### The data
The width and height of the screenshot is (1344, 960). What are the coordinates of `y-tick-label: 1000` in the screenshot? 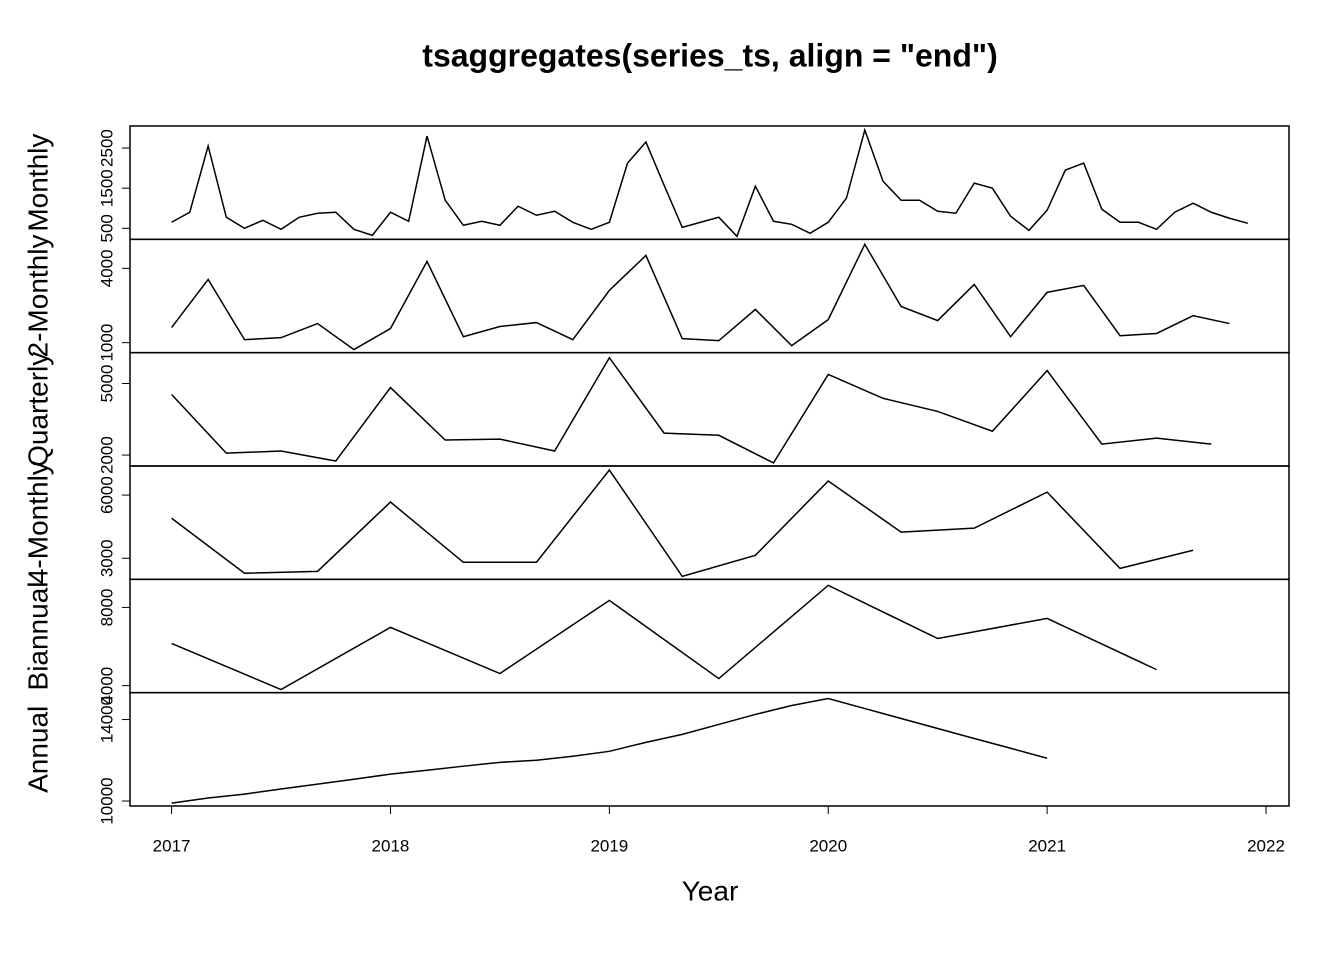 It's located at (106, 343).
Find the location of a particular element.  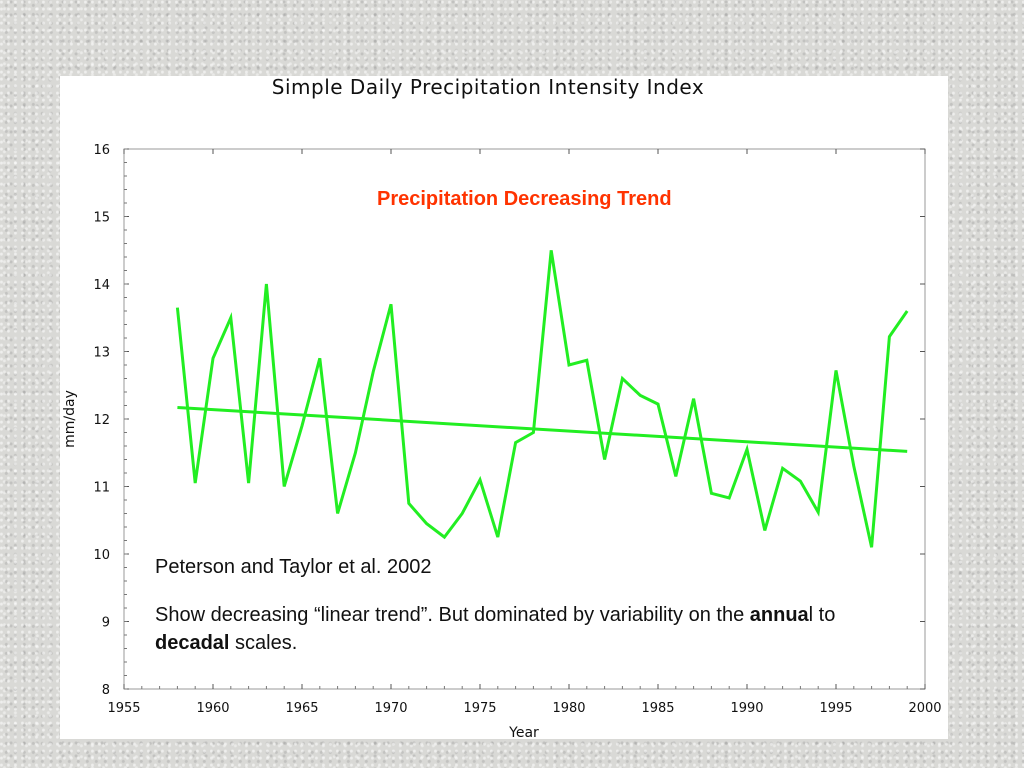

y-tick-label: 15 is located at coordinates (102, 218).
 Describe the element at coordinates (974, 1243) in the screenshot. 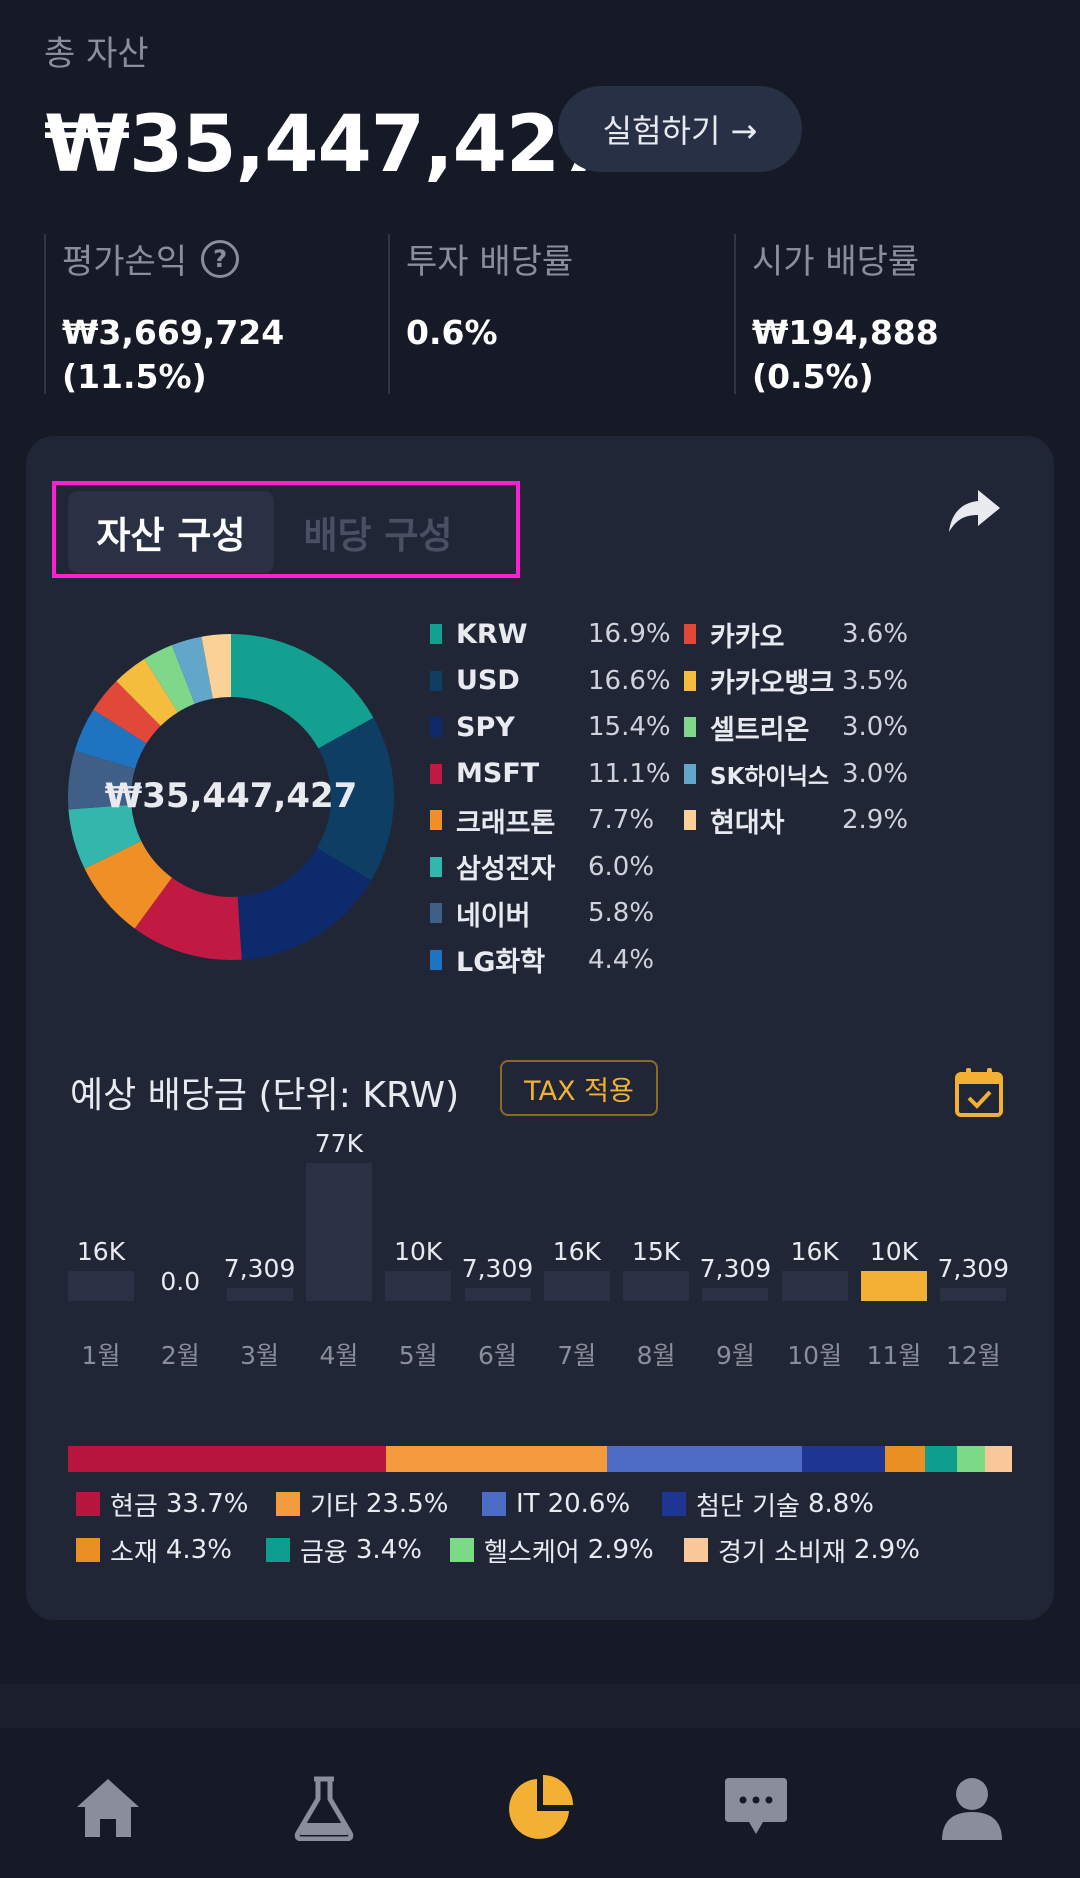

I see `bar-column: 7,309 12월` at that location.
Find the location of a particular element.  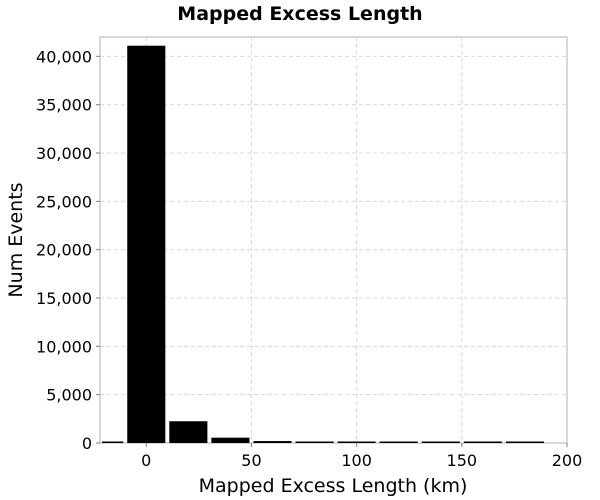

y-tick-label: 30,000 is located at coordinates (64, 154).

### Requirement
Can you recast the lines as a numbered list, starting at the line that contains "Describe the element" and running through the last line, with blank lines dropped and the pictures left out?

### Written response
1.  Describe the element at coordinates (974, 1243) in the screenshot. 
2. I see `bar-column: 7,309 12월` at that location.
3. Find the location of a particular element.  
4. y-tick-label: 30,000 is located at coordinates (64, 154).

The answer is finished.